**PROBLEM STATEMENT:**
Return exactly the lines below, starting with the one that has "Empanada de zorza (129, 2525)" and going on through the one that has "sakarya canli sohbet (33, 2149)".

[Collected data]
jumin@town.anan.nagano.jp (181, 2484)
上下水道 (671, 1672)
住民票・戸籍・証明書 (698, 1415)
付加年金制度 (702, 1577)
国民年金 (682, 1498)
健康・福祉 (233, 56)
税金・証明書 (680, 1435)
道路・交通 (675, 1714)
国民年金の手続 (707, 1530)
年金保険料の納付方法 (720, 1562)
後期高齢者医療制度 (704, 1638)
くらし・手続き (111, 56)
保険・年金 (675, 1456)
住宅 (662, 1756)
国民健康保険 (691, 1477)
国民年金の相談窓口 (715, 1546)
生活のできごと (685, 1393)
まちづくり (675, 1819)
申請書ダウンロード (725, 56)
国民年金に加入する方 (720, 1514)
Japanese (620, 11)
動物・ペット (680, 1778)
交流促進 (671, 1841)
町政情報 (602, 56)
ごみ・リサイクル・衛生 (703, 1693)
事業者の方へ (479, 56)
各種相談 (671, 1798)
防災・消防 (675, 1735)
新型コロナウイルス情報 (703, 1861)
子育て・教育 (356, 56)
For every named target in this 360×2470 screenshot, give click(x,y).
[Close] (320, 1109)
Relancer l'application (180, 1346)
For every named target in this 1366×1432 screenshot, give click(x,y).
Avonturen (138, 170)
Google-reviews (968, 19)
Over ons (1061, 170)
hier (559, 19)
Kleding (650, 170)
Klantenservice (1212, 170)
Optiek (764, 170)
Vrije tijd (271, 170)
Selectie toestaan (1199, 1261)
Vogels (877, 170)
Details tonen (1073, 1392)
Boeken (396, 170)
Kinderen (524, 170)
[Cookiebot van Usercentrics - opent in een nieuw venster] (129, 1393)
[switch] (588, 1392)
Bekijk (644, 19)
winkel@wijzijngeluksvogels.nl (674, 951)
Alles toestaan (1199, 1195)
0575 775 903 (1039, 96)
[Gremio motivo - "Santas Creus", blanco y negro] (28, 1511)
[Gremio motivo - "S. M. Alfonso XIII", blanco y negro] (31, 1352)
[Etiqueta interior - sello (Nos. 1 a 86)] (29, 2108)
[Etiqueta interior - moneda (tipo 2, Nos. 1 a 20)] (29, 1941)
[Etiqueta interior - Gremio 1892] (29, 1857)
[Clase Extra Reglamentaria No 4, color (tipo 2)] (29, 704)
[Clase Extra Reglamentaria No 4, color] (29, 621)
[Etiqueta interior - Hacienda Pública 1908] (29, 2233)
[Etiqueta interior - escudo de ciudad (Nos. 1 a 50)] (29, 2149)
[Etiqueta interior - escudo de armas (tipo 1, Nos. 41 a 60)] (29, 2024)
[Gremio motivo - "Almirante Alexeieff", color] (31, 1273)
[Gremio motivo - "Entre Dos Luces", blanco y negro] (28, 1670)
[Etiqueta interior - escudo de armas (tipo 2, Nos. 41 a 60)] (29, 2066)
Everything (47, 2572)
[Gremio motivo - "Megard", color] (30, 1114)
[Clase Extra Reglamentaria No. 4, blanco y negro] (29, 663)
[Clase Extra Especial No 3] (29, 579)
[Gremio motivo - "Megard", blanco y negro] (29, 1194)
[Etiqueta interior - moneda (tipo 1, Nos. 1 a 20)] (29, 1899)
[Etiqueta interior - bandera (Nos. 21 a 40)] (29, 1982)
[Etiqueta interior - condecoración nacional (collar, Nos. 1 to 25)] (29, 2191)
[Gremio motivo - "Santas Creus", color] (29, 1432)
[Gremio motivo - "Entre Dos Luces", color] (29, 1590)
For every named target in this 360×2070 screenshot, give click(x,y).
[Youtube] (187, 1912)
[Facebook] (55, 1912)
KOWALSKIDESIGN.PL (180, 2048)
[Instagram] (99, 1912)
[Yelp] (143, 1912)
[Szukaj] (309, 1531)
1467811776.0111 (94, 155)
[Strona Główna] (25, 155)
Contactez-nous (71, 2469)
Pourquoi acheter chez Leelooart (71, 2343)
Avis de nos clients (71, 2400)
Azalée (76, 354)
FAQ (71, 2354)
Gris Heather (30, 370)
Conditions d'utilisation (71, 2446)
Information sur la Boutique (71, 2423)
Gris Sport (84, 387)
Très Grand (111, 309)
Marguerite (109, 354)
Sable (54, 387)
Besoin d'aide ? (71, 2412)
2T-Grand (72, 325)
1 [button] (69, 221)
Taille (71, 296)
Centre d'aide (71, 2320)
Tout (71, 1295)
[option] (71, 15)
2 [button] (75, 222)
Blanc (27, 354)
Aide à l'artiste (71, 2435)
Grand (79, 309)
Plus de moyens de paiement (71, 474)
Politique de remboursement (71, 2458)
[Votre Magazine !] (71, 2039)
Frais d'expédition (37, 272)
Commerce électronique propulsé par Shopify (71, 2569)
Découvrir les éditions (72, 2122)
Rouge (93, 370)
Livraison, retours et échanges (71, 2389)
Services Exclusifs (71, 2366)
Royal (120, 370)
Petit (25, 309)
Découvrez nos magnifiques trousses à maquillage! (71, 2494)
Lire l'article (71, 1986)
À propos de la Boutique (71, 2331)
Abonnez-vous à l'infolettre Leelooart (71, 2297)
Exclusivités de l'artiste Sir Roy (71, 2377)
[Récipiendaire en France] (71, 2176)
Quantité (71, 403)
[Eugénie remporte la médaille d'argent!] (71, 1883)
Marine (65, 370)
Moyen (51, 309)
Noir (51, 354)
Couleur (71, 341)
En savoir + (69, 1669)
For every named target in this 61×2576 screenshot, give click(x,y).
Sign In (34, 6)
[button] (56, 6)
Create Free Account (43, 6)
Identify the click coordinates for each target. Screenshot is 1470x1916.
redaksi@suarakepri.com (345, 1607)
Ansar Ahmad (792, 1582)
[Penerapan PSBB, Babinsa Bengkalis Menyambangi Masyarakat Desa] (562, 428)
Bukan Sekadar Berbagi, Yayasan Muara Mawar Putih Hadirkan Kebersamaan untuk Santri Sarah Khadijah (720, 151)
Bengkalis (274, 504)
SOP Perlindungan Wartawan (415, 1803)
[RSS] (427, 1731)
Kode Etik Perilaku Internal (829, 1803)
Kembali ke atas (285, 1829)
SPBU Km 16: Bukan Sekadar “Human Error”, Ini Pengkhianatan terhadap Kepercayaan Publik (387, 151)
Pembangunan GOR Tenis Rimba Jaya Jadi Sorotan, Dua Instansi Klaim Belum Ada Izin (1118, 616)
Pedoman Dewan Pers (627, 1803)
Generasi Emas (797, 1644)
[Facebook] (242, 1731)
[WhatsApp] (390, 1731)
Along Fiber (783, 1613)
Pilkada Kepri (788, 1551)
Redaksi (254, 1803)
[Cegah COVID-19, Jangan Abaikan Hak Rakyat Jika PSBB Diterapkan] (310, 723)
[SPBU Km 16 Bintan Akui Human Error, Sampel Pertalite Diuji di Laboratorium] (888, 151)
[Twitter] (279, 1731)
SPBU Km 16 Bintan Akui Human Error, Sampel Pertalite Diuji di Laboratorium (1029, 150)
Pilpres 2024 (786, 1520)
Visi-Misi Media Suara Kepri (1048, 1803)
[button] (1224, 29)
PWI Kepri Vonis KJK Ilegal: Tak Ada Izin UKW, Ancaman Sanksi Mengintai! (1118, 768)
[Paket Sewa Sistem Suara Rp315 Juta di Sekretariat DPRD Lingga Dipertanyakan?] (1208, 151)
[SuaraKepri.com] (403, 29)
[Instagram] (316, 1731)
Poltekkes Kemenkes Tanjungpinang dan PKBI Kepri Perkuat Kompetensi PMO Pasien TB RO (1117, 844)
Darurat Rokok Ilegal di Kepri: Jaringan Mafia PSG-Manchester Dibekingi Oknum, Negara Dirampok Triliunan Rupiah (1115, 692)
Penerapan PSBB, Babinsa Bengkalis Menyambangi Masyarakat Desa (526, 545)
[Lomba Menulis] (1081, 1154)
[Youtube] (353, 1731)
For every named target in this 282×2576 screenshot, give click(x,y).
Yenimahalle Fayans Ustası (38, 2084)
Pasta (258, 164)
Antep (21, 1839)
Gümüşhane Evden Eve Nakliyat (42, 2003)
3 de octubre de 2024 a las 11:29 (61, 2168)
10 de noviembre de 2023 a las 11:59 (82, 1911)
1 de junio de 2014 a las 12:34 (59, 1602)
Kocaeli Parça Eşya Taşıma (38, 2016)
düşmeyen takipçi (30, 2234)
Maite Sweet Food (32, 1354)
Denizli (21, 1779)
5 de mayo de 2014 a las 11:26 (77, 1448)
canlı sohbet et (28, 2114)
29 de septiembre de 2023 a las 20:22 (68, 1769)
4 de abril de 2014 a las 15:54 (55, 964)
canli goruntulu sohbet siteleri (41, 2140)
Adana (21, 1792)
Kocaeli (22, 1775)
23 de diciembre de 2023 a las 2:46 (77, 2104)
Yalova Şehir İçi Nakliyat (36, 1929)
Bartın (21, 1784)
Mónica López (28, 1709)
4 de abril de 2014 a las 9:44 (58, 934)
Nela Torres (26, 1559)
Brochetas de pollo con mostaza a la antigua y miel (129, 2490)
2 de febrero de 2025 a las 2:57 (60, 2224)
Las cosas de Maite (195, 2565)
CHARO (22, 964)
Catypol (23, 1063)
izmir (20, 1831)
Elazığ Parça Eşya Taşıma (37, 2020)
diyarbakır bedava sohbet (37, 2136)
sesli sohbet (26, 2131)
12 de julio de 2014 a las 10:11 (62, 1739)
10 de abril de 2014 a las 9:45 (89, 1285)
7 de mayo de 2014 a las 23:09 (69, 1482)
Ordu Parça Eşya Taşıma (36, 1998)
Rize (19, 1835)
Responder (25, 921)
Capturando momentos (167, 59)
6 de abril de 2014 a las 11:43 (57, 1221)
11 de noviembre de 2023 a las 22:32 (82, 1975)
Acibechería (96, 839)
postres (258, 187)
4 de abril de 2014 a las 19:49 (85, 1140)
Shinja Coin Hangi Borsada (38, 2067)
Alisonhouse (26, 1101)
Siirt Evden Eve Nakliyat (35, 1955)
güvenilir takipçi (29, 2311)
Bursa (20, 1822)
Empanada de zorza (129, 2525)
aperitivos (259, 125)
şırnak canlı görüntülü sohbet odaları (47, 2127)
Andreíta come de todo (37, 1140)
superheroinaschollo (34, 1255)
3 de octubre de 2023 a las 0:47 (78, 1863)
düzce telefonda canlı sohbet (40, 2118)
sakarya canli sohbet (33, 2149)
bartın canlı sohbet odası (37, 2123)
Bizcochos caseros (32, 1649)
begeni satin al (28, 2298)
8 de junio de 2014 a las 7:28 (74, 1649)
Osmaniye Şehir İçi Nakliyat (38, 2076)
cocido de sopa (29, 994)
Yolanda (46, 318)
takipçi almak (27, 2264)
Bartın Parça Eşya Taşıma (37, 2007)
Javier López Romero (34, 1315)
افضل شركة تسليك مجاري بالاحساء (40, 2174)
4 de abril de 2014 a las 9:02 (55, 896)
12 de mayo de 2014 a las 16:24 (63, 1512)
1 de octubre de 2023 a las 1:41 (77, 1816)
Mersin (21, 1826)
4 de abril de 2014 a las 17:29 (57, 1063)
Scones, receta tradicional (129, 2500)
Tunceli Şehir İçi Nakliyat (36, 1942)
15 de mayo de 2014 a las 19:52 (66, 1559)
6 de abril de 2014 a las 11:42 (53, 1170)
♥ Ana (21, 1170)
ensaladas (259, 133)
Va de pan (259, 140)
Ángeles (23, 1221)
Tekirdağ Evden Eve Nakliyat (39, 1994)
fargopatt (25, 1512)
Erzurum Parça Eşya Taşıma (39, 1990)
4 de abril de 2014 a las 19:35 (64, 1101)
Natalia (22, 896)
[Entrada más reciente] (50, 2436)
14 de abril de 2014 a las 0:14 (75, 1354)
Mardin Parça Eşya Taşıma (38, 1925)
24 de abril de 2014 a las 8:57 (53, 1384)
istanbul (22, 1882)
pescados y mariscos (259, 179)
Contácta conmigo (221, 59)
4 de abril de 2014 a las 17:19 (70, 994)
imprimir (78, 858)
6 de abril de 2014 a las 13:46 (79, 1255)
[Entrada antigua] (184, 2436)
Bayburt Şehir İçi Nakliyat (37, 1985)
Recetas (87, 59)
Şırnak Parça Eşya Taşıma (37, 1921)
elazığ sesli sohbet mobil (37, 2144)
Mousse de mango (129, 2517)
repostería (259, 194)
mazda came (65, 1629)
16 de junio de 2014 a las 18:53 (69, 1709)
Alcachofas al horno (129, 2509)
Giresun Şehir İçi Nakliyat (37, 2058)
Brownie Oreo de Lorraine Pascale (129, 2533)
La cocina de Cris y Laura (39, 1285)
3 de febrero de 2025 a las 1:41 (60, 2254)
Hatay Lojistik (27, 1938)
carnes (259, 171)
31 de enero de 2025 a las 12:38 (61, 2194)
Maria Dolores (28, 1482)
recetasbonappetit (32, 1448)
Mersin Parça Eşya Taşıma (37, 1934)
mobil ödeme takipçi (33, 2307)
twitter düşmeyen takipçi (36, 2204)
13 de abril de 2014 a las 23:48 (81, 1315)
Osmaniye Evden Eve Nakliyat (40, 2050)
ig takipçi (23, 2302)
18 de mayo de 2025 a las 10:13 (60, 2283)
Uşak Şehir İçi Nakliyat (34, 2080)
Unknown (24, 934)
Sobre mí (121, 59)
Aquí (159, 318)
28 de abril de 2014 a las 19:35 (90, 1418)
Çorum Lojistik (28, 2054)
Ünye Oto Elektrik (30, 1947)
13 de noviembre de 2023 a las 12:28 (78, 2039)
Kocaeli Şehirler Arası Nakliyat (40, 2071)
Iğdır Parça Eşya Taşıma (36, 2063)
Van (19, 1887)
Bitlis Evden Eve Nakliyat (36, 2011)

**FINISHED TASK:**
Empanada de zorza (129, 2525)
aperitivos (259, 125)
şırnak canlı görüntülü sohbet odaları (47, 2127)
Andreíta come de todo (37, 1140)
superheroinaschollo (34, 1255)
3 de octubre de 2023 a las 0:47 (78, 1863)
düzce telefonda canlı sohbet (40, 2118)
sakarya canli sohbet (33, 2149)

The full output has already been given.